### Data to use
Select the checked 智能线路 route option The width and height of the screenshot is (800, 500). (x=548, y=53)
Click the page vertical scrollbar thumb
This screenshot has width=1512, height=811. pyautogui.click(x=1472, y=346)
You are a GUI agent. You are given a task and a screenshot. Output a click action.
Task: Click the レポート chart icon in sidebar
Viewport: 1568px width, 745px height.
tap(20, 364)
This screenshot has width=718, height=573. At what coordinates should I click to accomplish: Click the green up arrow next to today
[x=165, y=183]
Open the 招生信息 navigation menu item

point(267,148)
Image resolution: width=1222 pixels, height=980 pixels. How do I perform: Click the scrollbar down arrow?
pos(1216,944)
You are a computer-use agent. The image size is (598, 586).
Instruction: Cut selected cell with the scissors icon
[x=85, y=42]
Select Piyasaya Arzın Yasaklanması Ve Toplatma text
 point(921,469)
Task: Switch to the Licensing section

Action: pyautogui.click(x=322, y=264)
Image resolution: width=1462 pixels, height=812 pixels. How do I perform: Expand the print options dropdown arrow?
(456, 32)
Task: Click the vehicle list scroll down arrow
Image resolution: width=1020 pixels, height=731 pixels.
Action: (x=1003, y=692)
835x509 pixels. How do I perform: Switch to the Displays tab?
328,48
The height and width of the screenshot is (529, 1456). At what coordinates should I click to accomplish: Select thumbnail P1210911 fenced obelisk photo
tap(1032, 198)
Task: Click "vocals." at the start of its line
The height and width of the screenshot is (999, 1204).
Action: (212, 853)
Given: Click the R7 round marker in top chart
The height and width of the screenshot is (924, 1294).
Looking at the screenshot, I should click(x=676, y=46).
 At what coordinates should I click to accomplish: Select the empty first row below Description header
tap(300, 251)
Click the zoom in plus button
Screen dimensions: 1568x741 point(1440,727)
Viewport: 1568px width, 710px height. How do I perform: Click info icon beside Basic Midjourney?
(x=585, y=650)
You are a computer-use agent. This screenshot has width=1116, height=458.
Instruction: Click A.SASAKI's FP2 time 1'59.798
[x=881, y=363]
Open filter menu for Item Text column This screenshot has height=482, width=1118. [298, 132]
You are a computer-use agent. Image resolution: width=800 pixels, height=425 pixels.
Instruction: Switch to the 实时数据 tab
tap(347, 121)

### Task instructions
Set out the entries once more, word for word.

### Finished task
Select the checked 智能线路 route option The width and height of the screenshot is (800, 500). (x=548, y=53)
Click the page vertical scrollbar thumb
This screenshot has width=1512, height=811. pyautogui.click(x=1472, y=346)
You are a GUI agent. You are given a task and a screenshot. Output a click action.
Task: Click the レポート chart icon in sidebar
Viewport: 1568px width, 745px height.
tap(20, 364)
This screenshot has width=718, height=573. At what coordinates should I click to accomplish: Click the green up arrow next to today
[x=165, y=183]
Open the 招生信息 navigation menu item

point(267,148)
Image resolution: width=1222 pixels, height=980 pixels. How do I perform: Click the scrollbar down arrow?
pos(1216,944)
You are a computer-use agent. The image size is (598, 586).
Instruction: Cut selected cell with the scissors icon
[x=85, y=42]
Select Piyasaya Arzın Yasaklanması Ve Toplatma text
 point(921,469)
Task: Switch to the Licensing section

Action: pyautogui.click(x=322, y=264)
Image resolution: width=1462 pixels, height=812 pixels. How do I perform: Expand the print options dropdown arrow?
(456, 32)
Task: Click the vehicle list scroll down arrow
Image resolution: width=1020 pixels, height=731 pixels.
Action: (x=1003, y=692)
835x509 pixels. How do I perform: Switch to the Displays tab?
328,48
The height and width of the screenshot is (529, 1456). At what coordinates should I click to accomplish: Select thumbnail P1210911 fenced obelisk photo
tap(1032, 198)
Task: Click "vocals." at the start of its line
The height and width of the screenshot is (999, 1204).
Action: (212, 853)
Given: Click the R7 round marker in top chart
The height and width of the screenshot is (924, 1294).
Looking at the screenshot, I should click(x=676, y=46).
 At what coordinates should I click to accomplish: Select the empty first row below Description header
tap(300, 251)
Click the zoom in plus button
Screen dimensions: 1568x741 point(1440,727)
Viewport: 1568px width, 710px height. How do I perform: Click info icon beside Basic Midjourney?
(x=585, y=650)
You are a computer-use agent. This screenshot has width=1116, height=458.
Instruction: Click A.SASAKI's FP2 time 1'59.798
[x=881, y=363]
Open filter menu for Item Text column This screenshot has height=482, width=1118. [298, 132]
You are a computer-use agent. Image resolution: width=800 pixels, height=425 pixels.
Instruction: Switch to the 实时数据 tab
tap(347, 121)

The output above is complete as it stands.